So, if you are hoping for something hot, this isn't really it. I am going to talk about what it means to be turning 70, to have lived through the women's movement (indeed, been part of it), and how so many younger men and women (let's say 50 and younger, but it really can apply to anyone, male or female), don't really "get" what the "women's movement" was all about.
This was illustrated well this week by the ruckus over one Hilary Rosen's comment about Ann Romney, saying something like, "Ann Romney has never worked a day in her life". The women's movement was NEVER about belittling the job that traditional, stay-at-home wives and mothers did. The women's movement WAS about giving women the choice to do something different than the traditional roles for wives and mothers.
In my classes on Women's History at Pasadena City College, I asked students in groups to make lists of all the things they could think of that defined "women's work". It is pretty amazing: women are cleaners, cooks, nurses, sexual partners, nurturers, teachers, chauffeurs, gardeners, laundresses, bill payers, budgeters, readers - and most also work outside of the home. I'm sure I left some things out, but women play many roles as part of what we call "women's work".
I have a lot of friends who are in their child-raising years. Some of them work outside the home and some of them don't. Study after study has shown that it is the quality of time that mothers spend with their children that counts the most - not the quantity of time alone. Since about 80% of all women of child-raising age do work outside the home, one can say that most women are faced with lots of work around the house as well as at whatever job they are doing away from the home. Is it a luxury not to work outside the home? I think the answer would be "maybe", since for many women, their work away from home defines them as much as does their work inside the home.
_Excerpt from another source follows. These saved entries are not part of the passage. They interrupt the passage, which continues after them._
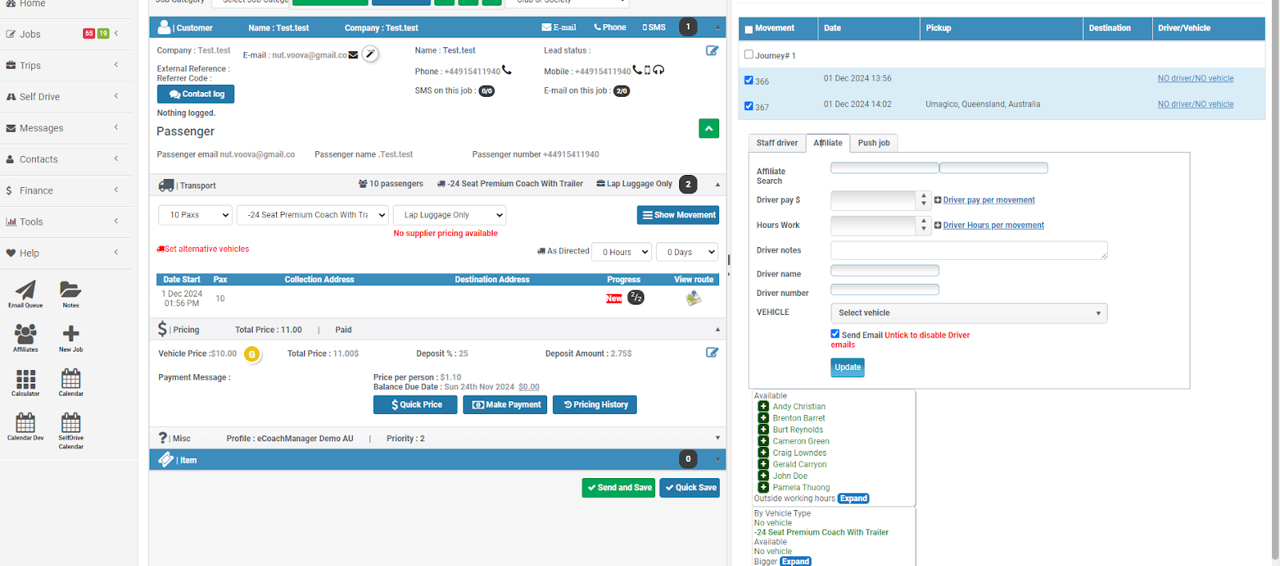Viewport: 1280px width, 566px height.
Task: Open the Calculator icon
Action: point(26,380)
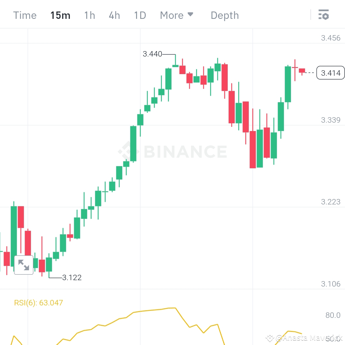The image size is (345, 345).
Task: Click the 3.440 high price marker
Action: pos(152,54)
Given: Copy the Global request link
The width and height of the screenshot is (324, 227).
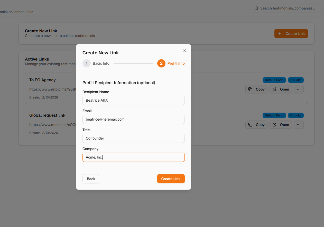Looking at the screenshot, I should (256, 125).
I graduated from college in 1964, and began teaching the next year. Then I had two children and finished a Ph.D. degree. I always worked, both in the home and outside the home, but some of it was part-time. Teaching is not only a traditional career for women, but it also allows mothers to be home with their children at certain points in their upbringing. That worked for me. At the same time, I spent much time training to be an endurance athlete. I also found time to serve on various non-profit boards, matching my particular interests. For me, having a professional life really mattered, and I hope it made me a better parent, but who judges that? What I know is that I was so lucky to be able to follow my own path: have my children; have a career that I loved and was both fun and rewarding; be a contributing member of my broader community and a role model for younger women; and pursue my love of sport through triathlons and masters swimming.
For those of you who may not realize it, the women's movement made my life, as I have experienced it, possible. My mother did not have the same choices. Think of your grandmother: did she have the choice to "do it all"? If someone has that choice and chooses to stay home, that is her choice. That is what the women's movement was all about - it did not prescribe how a girl or woman should behave, it gave them the same choices that others have. The women's movement did not make women into men, how could it? One may admire Michelle Obama and Ann Romney but still make their own choices about what to do with their lives. The USA is one of the best places in the world for a woman - or a man - to live, in large part because we are free to make choices about how we live our lives.